The consultation exercise follows the publication of a report by the Commission on the Delivery of Rural Education, which was set up by the Scottish Government in 2011 following concern expressed across Scotland at the level of protection given to schools in rural areas threatened with closure.
The establishment of the commission led directly to the suspension of Argyll and Bute Council’s hugely controversial proposals to shut 11 primary schools across the area, including North Bute Primary in Port Bannatyne, and merge them with larger neighbours.
The new consultation seeks views, by September 2, on:
• the presumption against closure;
• providing financial information on closure proposals;
• clarifying and expanding Education Scotland’s role;
• the basis for determining school closure proposals;
• establishing an independent referral mechanism;
• views on a five year moratorium between closure proposals for the same school.
Mr Russell - who told the Scottish Parliament in 2011 that he believed legislation set up to protect rural schools from closure was “defective” - said this week: “School closures are an emotive issue for all communities and it is important that they are dealt with in an open, effective and transparent manner.
“Rural schools have particular importance to the local economy and the viability of rural communities. I want to ensure we have measures in place to protect and enhance that, while still providing councils with the flexibility they need.
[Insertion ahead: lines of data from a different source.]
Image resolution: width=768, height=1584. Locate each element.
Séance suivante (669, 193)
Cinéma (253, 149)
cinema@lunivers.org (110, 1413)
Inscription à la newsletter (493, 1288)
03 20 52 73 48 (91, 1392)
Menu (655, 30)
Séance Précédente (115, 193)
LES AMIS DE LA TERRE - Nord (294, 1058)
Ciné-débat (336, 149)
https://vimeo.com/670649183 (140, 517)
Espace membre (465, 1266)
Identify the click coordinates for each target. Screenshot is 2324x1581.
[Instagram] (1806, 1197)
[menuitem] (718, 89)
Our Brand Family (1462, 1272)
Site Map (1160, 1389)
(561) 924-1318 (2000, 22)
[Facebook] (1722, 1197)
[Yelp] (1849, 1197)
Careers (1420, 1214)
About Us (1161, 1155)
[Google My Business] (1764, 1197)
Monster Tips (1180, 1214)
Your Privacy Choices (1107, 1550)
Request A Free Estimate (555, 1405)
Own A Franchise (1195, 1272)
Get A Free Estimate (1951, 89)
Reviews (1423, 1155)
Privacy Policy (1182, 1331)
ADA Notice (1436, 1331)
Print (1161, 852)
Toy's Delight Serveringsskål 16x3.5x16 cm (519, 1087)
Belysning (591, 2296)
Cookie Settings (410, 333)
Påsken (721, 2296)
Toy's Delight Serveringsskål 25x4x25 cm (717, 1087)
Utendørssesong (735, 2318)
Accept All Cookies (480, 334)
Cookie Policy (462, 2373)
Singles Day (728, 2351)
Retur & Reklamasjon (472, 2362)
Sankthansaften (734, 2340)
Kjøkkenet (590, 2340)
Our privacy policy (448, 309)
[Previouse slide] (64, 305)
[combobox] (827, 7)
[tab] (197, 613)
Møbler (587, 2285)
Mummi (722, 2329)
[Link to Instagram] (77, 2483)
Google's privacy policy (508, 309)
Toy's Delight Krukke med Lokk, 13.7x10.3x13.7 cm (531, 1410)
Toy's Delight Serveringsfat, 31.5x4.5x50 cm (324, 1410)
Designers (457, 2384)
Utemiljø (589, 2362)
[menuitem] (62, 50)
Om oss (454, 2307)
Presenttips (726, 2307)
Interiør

“The Scottish Government and COSLA set up the Commission to examine the delivery of rural education and review the Schools (Consultation) (Scotland) Act 2010. I am committed to working closely with relevant stakeholders, parents and communities to tackle these difficult issues.
“The Commission suggested a number of changes to the legislation on school closures. I encourage everyone with an interest in schools to consider this consultation and ensure their views are reflected in new legislation which delivers for education, economies and communities.”